> _Selected excerpt_:
Saturday, 31 December 2011

The end of this blog

It's New Year's Eve and been thinking about the past year and the year to come (as you do) and decided to close this particular blog at this point. My 2011 residency at the Botanic Garden is complete and in 2012 I will be concentrating on other matters.

I can only call it Botanic Dreaming...staying local and exploring the wonders of a Botanical Garden has meant my memories of the year of full of the sights, scents and colours there. It's been inspiring  as well as providing a chance to learn more about the evolution of plants.

I've really enjoyed writing the blog...it's addictive...

tomorrow ...

Wednesday, 30 November 2011

Dug out of the soil


The plaques are now out of the garden and looking a little frazzled. A sad day for me as now it is November and the end of the season. I'm wondering where I can take the water theme...

Thinking about the need for water – what comes up?



-       a glass shelf, with a glass turned upside down on it

-       with the title

‘This is not an oak tree’.
Thank you Michael Craig Martin, thank you Renee Magritte.






Wednesday, 23 November 2011

How far?

I've been experimenting with mark making to see how far an image can deteriorate before it becomes illegible.

From sketchbook etching 12 x16cm to screen print 70 x 48cms. 


Tuesday, 8 November 2011

Wrapping up

Looking back on the blog I can see there have not been many photos of the garden...the light was amazing the other day..slanting through the garden.  Plants are being wrapped up/prepared  for the winter.

> _Listed entries_:
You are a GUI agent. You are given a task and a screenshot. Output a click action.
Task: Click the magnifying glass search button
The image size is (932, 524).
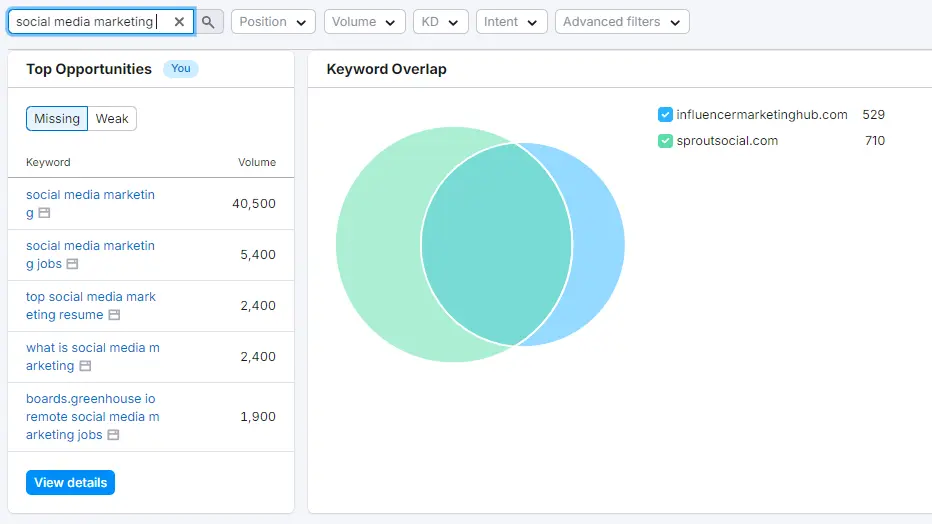click(208, 22)
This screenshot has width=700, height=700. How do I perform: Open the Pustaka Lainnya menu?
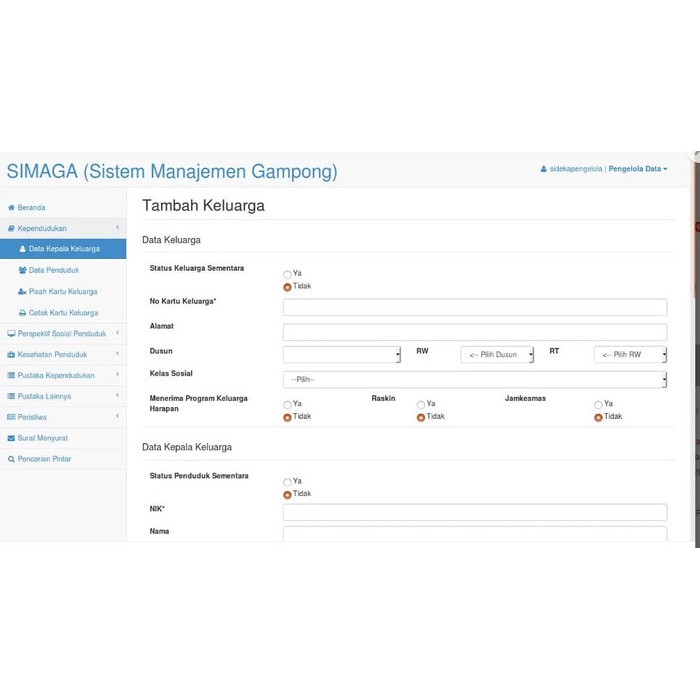point(63,396)
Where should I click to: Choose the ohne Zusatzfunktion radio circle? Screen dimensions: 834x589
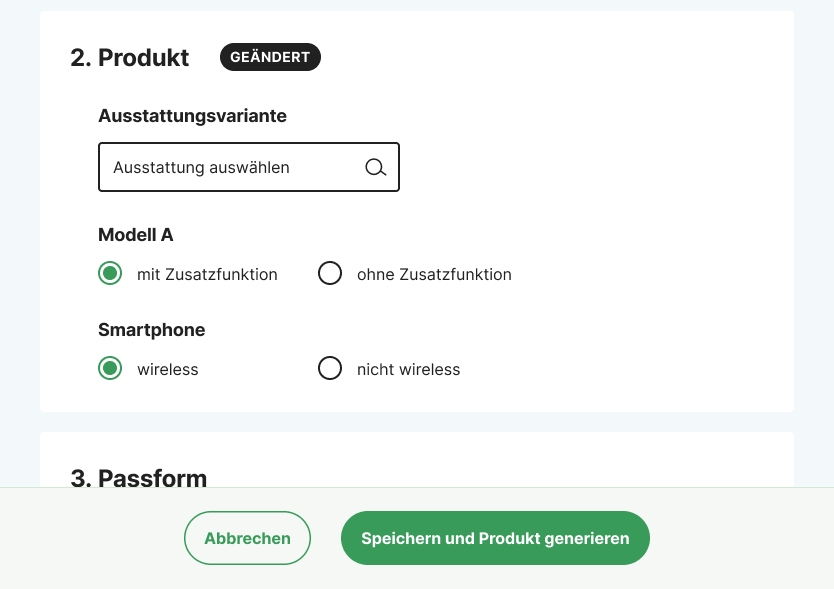click(x=330, y=273)
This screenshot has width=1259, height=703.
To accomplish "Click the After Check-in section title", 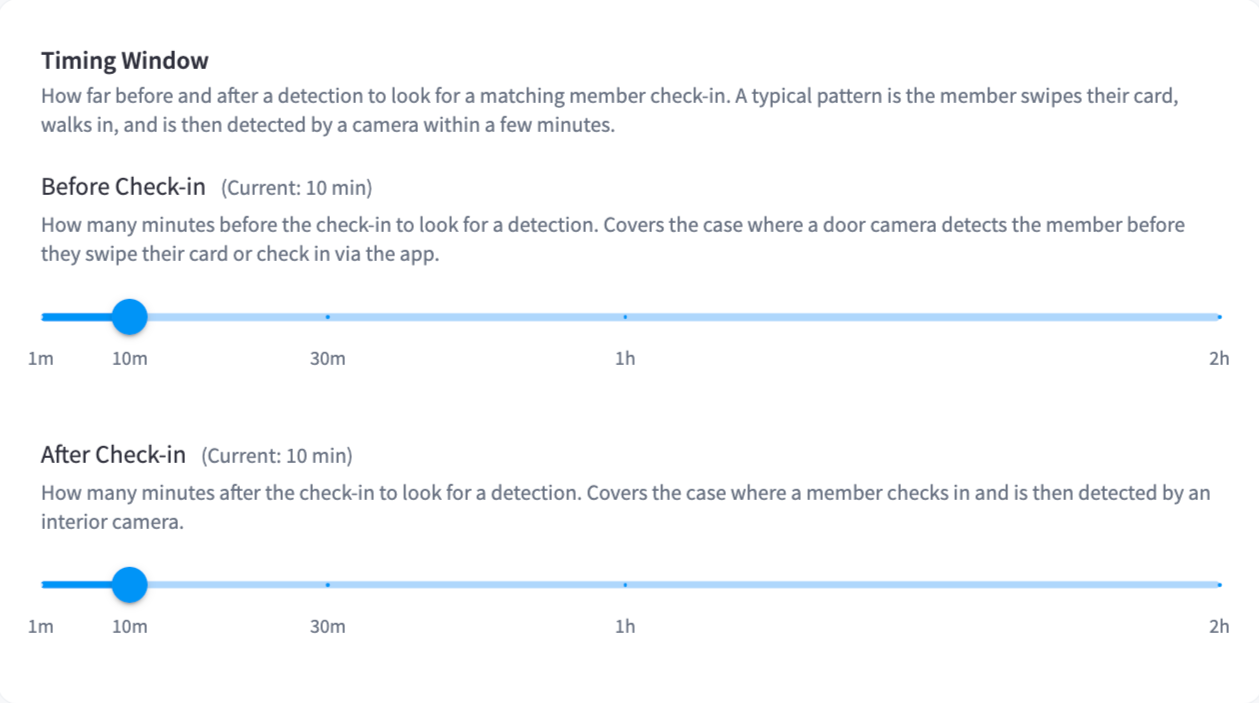I will pyautogui.click(x=113, y=455).
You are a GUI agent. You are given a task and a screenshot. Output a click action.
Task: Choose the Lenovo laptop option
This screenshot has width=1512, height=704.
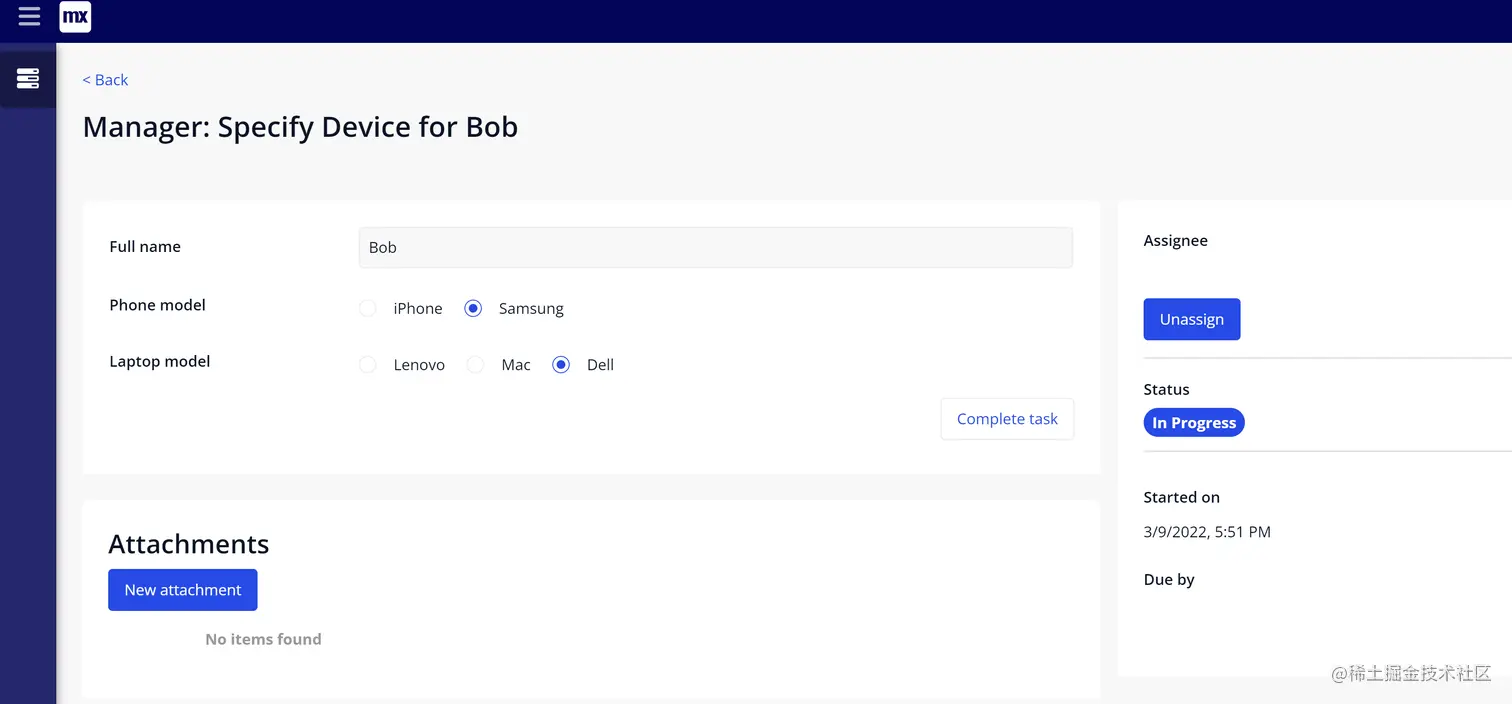coord(368,365)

> _What you have to do_: According to the blog posts, why does the writer decide to close this blog at the end of 2011? Explain in one to three sentences. Base your work on the blog posts alone.

> _Worked answer_: The writer's 2011 residency at the Botanic Garden is complete. In 2012 the writer will be concentrating on other matters.